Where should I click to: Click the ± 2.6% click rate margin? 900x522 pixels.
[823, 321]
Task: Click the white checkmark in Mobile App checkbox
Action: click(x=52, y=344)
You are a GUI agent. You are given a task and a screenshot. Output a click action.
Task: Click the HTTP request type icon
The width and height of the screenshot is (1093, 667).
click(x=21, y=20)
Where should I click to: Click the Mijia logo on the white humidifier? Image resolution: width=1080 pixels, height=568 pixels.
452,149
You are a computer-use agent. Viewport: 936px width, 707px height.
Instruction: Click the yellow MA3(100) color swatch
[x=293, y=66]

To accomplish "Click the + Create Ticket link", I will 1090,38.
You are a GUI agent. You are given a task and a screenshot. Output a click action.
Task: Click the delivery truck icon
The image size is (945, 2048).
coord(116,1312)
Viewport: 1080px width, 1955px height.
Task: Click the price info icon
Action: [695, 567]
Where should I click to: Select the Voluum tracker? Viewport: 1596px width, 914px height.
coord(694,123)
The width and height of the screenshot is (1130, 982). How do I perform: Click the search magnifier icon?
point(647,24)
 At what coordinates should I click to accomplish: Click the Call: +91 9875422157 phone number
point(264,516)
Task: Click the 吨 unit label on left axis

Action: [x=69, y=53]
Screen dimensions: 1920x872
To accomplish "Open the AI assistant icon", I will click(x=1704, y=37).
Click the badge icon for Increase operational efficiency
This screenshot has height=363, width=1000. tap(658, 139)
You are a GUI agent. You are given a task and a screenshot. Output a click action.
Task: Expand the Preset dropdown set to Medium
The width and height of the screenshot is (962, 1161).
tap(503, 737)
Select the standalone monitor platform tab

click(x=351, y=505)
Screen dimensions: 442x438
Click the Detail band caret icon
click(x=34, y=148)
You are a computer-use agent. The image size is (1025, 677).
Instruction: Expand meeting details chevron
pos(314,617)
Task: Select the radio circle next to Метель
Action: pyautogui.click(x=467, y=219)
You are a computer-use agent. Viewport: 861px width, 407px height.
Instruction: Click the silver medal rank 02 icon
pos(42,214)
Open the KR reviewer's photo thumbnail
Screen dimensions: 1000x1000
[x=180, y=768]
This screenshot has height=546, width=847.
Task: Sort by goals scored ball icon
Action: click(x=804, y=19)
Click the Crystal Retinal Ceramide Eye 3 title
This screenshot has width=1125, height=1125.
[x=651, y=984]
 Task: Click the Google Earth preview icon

:::

Reproduce, exactly and in full, the lines from the one that contains "This screenshot has width=1125, height=1125." to the end of the material.

§ WRITTEN SOLUTION:
This screenshot has width=1125, height=1125.
[x=651, y=984]
 Task: Click the Google Earth preview icon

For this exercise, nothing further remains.